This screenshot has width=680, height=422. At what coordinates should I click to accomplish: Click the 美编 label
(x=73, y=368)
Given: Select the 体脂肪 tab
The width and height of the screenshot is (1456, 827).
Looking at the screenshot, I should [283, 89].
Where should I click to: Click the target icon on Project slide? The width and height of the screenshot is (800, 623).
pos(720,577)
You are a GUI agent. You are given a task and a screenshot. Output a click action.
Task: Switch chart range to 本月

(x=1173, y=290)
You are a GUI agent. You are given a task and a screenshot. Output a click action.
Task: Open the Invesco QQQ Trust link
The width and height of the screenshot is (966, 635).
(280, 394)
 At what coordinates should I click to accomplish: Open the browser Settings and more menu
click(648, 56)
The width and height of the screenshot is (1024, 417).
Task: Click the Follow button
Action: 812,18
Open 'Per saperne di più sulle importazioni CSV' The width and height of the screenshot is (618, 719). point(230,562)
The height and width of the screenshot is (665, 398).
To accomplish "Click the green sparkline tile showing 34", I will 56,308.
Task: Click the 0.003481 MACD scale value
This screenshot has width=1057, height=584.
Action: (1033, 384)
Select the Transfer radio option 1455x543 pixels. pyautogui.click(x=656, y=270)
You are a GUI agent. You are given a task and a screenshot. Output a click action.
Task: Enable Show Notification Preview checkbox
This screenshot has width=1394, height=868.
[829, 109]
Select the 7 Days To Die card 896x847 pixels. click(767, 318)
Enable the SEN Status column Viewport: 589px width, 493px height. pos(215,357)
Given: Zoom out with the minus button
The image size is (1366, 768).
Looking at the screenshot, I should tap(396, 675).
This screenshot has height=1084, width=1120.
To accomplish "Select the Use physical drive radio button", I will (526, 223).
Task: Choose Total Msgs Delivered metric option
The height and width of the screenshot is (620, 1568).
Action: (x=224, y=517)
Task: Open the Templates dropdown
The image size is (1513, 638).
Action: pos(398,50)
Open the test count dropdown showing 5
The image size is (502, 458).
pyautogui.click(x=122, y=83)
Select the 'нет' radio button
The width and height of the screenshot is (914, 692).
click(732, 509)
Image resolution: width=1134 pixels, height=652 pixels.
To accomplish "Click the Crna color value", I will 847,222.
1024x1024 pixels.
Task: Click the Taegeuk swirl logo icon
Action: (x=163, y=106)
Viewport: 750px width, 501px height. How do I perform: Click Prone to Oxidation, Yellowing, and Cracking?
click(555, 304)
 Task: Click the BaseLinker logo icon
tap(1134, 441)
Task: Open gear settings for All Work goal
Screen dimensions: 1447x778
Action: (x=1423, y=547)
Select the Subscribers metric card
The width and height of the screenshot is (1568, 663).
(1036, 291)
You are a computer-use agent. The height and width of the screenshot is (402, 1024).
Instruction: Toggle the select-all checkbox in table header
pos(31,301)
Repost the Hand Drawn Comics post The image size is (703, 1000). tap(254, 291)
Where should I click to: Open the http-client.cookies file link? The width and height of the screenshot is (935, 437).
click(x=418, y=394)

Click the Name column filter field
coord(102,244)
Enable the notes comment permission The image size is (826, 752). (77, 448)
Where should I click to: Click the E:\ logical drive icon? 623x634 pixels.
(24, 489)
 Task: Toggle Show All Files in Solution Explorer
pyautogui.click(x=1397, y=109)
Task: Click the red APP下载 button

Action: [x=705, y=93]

» **Try it**
Word for word, output the records that appear above.

» **Completed task**
This screenshot has width=680, height=422. At what coordinates should I click to accomplish: Click the 美编 label
(x=73, y=368)
Given: Select the 体脂肪 tab
The width and height of the screenshot is (1456, 827).
Looking at the screenshot, I should [283, 89].
Where should I click to: Click the target icon on Project slide? The width and height of the screenshot is (800, 623).
pos(720,577)
You are a GUI agent. You are given a task and a screenshot. Output a click action.
Task: Switch chart range to 本月

(x=1173, y=290)
You are a GUI agent. You are given a task and a screenshot. Output a click action.
Task: Open the Invesco QQQ Trust link
The width and height of the screenshot is (966, 635).
(280, 394)
 At what coordinates should I click to accomplish: Open the browser Settings and more menu
click(648, 56)
The width and height of the screenshot is (1024, 417).
Task: Click the Follow button
Action: 812,18
Open 'Per saperne di più sulle importazioni CSV' The width and height of the screenshot is (618, 719). point(230,562)
The height and width of the screenshot is (665, 398).
To accomplish "Click the green sparkline tile showing 34", I will 56,308.
Task: Click the 0.003481 MACD scale value
This screenshot has width=1057, height=584.
Action: (1033, 384)
Select the Transfer radio option 1455x543 pixels. pyautogui.click(x=656, y=270)
You are a GUI agent. You are given a task and a screenshot. Output a click action.
Task: Enable Show Notification Preview checkbox
This screenshot has width=1394, height=868.
[829, 109]
Select the 7 Days To Die card 896x847 pixels. click(767, 318)
Enable the SEN Status column Viewport: 589px width, 493px height. pos(215,357)
Given: Zoom out with the minus button
The image size is (1366, 768).
Looking at the screenshot, I should tap(396, 675).
This screenshot has height=1084, width=1120.
To accomplish "Select the Use physical drive radio button", I will (526, 223).
Task: Choose Total Msgs Delivered metric option
The height and width of the screenshot is (620, 1568).
Action: (x=224, y=517)
Task: Open the Templates dropdown
The image size is (1513, 638).
Action: pos(398,50)
Open the test count dropdown showing 5
The image size is (502, 458).
pyautogui.click(x=122, y=83)
Select the 'нет' radio button
The width and height of the screenshot is (914, 692).
click(732, 509)
Image resolution: width=1134 pixels, height=652 pixels.
To accomplish "Click the Crna color value", I will 847,222.
1024x1024 pixels.
Task: Click the Taegeuk swirl logo icon
Action: (x=163, y=106)
Viewport: 750px width, 501px height. How do I perform: Click Prone to Oxidation, Yellowing, and Cracking?
click(555, 304)
 Task: Click the BaseLinker logo icon
tap(1134, 441)
Task: Open gear settings for All Work goal
Screen dimensions: 1447x778
Action: (x=1423, y=547)
Select the Subscribers metric card
The width and height of the screenshot is (1568, 663).
(1036, 291)
You are a computer-use agent. The height and width of the screenshot is (402, 1024).
Instruction: Toggle the select-all checkbox in table header
pos(31,301)
Repost the Hand Drawn Comics post The image size is (703, 1000). tap(254, 291)
Where should I click to: Open the http-client.cookies file link? The width and height of the screenshot is (935, 437).
click(x=418, y=394)

Click the Name column filter field
coord(102,244)
Enable the notes comment permission The image size is (826, 752). (77, 448)
Where should I click to: Click the E:\ logical drive icon? 623x634 pixels.
(24, 489)
 Task: Toggle Show All Files in Solution Explorer
pyautogui.click(x=1397, y=109)
Task: Click the red APP下载 button

Action: [x=705, y=93]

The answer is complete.